Exercise description: Only the lines from the one containing "Click the daytime sun behind cloud icon" to the end of the entries should be written out, each exactly as it stands, both ends included.
-- Dataset extract follows --
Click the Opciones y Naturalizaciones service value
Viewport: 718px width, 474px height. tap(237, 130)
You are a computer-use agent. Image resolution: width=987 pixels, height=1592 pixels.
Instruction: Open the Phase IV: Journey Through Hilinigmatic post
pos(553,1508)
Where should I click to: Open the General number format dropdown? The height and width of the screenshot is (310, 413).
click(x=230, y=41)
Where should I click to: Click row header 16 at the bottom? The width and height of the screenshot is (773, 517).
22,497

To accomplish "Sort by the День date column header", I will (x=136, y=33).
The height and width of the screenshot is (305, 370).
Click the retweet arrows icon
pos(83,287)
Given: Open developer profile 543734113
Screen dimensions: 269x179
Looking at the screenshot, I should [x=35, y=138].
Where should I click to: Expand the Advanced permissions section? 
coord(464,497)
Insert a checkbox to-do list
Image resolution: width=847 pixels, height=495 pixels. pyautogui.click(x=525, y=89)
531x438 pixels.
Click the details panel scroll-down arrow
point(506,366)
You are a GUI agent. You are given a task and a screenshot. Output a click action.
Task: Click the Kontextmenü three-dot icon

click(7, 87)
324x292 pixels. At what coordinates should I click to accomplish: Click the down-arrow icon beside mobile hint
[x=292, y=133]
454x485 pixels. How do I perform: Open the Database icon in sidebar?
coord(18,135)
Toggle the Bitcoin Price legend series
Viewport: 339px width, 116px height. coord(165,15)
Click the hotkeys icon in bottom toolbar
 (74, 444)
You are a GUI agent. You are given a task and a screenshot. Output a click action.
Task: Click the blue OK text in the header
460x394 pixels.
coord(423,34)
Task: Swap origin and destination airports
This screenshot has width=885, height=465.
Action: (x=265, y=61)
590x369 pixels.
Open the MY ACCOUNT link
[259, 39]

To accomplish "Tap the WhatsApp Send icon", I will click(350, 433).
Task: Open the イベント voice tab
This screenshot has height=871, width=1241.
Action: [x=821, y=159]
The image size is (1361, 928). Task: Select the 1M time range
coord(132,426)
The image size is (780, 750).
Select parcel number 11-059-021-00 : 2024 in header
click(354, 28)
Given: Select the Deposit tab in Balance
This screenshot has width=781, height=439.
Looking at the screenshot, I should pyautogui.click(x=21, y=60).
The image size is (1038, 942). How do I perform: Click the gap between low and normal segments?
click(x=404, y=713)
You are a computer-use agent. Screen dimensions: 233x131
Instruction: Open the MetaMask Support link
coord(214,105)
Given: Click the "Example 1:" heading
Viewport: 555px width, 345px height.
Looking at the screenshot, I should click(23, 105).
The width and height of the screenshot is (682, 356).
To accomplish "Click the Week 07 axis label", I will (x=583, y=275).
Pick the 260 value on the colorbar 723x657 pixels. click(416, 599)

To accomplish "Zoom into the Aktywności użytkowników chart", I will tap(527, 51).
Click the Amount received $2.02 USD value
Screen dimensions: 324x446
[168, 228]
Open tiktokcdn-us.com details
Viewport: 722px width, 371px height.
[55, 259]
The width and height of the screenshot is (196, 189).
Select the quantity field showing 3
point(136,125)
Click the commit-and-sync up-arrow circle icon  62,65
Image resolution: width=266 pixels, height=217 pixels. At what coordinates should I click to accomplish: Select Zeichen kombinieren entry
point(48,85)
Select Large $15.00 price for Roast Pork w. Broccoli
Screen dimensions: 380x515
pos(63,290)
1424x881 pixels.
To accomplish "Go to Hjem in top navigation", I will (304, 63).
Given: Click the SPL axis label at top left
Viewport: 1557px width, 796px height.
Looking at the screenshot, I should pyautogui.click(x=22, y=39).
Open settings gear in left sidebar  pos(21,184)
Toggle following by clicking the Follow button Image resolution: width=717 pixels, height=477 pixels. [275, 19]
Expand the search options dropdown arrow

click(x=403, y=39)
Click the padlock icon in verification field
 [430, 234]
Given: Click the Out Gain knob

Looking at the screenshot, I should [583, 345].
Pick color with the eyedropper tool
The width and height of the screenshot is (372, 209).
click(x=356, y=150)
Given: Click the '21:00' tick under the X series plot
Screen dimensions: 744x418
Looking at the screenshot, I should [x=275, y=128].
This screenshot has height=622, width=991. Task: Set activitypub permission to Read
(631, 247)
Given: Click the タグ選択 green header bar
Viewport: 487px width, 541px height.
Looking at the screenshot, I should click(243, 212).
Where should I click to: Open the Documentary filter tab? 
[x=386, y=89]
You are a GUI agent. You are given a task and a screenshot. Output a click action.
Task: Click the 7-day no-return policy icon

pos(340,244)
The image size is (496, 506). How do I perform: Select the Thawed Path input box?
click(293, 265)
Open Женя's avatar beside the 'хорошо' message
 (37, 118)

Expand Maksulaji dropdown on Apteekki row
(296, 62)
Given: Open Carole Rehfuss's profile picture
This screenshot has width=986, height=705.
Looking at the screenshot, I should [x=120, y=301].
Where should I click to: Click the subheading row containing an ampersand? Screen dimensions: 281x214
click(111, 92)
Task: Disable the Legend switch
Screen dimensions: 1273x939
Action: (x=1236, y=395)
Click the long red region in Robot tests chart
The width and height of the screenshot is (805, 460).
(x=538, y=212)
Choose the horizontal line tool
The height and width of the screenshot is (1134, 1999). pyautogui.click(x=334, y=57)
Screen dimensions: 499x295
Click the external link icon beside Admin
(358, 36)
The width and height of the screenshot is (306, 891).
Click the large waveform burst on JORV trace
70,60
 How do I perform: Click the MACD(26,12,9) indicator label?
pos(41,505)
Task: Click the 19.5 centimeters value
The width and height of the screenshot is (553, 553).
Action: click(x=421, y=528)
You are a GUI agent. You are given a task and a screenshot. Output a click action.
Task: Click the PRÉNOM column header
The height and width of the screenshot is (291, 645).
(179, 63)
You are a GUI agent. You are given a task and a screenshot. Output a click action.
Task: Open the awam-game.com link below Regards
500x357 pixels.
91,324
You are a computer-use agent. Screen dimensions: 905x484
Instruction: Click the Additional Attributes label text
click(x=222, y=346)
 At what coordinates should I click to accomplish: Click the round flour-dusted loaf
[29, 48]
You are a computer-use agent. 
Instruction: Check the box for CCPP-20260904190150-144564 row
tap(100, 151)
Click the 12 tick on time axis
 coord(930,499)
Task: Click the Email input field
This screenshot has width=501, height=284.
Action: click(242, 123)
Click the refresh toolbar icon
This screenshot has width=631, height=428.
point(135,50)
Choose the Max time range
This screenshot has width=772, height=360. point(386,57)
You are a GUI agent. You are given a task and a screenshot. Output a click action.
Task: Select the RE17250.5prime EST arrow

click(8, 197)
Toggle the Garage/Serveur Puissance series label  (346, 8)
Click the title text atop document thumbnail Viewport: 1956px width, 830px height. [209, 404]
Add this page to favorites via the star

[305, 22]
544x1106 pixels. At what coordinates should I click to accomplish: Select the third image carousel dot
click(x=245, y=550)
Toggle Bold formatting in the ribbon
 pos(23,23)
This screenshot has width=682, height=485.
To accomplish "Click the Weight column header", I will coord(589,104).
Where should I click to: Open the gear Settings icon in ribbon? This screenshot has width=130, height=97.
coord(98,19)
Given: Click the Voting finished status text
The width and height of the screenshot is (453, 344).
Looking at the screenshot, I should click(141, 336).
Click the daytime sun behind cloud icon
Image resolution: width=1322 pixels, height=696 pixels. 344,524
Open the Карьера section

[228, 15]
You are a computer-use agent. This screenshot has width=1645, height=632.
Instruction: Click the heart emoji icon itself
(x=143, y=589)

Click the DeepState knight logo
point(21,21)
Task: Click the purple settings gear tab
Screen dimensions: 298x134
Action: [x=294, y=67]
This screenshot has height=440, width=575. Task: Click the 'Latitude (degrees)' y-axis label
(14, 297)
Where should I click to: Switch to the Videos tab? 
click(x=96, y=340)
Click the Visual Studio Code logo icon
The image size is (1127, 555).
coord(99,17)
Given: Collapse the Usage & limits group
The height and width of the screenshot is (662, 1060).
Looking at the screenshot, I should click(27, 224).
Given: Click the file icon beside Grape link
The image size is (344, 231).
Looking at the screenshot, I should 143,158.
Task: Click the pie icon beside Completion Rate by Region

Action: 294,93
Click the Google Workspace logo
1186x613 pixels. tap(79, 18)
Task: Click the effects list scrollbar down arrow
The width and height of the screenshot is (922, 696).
-- Dataset extract concluded --
Expected output:
Click the daytime sun behind cloud icon
Image resolution: width=1322 pixels, height=696 pixels. 344,524
Open the Карьера section

[228, 15]
You are a computer-use agent. This screenshot has width=1645, height=632.
Instruction: Click the heart emoji icon itself
(x=143, y=589)

Click the DeepState knight logo
point(21,21)
Task: Click the purple settings gear tab
Screen dimensions: 298x134
Action: [x=294, y=67]
This screenshot has height=440, width=575. Task: Click the 'Latitude (degrees)' y-axis label
(14, 297)
Where should I click to: Switch to the Videos tab? 
click(x=96, y=340)
Click the Visual Studio Code logo icon
The image size is (1127, 555).
coord(99,17)
Given: Collapse the Usage & limits group
The height and width of the screenshot is (662, 1060).
Looking at the screenshot, I should click(27, 224).
Given: Click the file icon beside Grape link
The image size is (344, 231).
Looking at the screenshot, I should 143,158.
Task: Click the pie icon beside Completion Rate by Region

Action: 294,93
Click the Google Workspace logo
1186x613 pixels. tap(79, 18)
Task: Click the effects list scrollbar down arrow
The width and height of the screenshot is (922, 696).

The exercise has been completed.